Este vino está en el momento óptimo de consumo. Clasicismo riojano con toques de modernidad con mayúsculas.
Recomendable decantación (2 horas y media en mi caso) a una temperatura ambiente de 15-16 grados. Ligero restos de posos.
Visual: Rojo picota oscuro con ribete ligeramente teja, lágrima abundante y densa.
Nariz: Madera fina, fruta todavía en abundancia, fondo de hidrocarburos, cuero, café, cedro y toffee. Aroma muy agradable en conjunto con un cierto punto alcohólico predominante. Cuando lleva varias horas se observan ciertos aromas algo oxidativos para nada desagradables (todo lo contrario, signo de apertura del vino en mi opinión).
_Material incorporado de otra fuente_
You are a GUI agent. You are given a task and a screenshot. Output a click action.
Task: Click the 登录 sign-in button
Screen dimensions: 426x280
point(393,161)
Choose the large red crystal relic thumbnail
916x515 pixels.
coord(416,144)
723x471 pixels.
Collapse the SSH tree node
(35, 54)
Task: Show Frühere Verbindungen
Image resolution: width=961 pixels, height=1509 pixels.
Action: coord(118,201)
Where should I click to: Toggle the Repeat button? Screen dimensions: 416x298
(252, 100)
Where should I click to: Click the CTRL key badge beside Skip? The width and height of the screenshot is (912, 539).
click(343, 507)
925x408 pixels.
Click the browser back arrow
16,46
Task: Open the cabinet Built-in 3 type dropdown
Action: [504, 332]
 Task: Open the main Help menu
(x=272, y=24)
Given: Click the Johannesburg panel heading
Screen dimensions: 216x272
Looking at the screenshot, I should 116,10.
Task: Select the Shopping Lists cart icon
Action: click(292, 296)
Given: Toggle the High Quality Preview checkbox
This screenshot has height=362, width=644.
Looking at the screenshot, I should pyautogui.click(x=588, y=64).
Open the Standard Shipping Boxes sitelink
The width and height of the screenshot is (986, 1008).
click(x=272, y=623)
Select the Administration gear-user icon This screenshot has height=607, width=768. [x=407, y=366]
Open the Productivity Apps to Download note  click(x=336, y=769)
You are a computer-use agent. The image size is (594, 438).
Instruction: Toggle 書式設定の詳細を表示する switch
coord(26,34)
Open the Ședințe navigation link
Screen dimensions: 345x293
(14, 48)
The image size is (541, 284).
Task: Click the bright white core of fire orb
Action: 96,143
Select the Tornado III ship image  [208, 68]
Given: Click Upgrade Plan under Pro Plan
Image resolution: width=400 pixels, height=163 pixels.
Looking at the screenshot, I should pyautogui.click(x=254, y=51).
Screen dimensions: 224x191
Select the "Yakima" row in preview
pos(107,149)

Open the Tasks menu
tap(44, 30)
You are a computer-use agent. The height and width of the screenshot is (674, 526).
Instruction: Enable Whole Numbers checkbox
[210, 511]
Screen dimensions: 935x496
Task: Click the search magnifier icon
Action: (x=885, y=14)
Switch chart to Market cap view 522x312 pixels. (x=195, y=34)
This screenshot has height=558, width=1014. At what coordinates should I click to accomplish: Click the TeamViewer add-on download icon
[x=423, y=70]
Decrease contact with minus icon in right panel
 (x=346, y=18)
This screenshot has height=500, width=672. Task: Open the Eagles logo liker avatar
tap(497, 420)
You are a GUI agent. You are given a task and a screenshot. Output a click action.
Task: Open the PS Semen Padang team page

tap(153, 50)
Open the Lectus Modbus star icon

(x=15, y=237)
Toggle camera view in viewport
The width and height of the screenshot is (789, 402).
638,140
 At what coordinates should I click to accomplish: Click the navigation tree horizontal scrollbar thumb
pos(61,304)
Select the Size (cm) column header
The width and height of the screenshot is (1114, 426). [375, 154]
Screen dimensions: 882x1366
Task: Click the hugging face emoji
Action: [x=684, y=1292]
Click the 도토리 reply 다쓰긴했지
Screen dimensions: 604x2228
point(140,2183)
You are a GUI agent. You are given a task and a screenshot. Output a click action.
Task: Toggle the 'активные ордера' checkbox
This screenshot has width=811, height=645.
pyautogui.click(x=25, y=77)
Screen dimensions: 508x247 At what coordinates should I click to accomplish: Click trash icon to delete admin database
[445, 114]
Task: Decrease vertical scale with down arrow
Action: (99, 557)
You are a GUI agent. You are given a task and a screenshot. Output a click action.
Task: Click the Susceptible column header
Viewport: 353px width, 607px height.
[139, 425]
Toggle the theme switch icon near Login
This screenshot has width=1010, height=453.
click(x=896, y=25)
Boca: Paso por boca goloso, fácil, sedoso, espectacular, con muchísima acidez todavía. Aún mejor que en nariz, el alcohol se nota menos, se percibe fruta muy madura, vainilla, algo de canela, fondo de toffee, chocolate amargo. Cuando lleva largo tiempo en copa se aprecia al catar de nuevo el vino sabores terciarios: cuero, café, goma quemada con fondo licoroso.
Para mí, francamente, sublime, un clásico no tan clásico en el momento óptimo de consumo. Supongo que este momento, bien conservado, puede alargarse al menos 2-3 años (2013-2014) más sin mucho declive.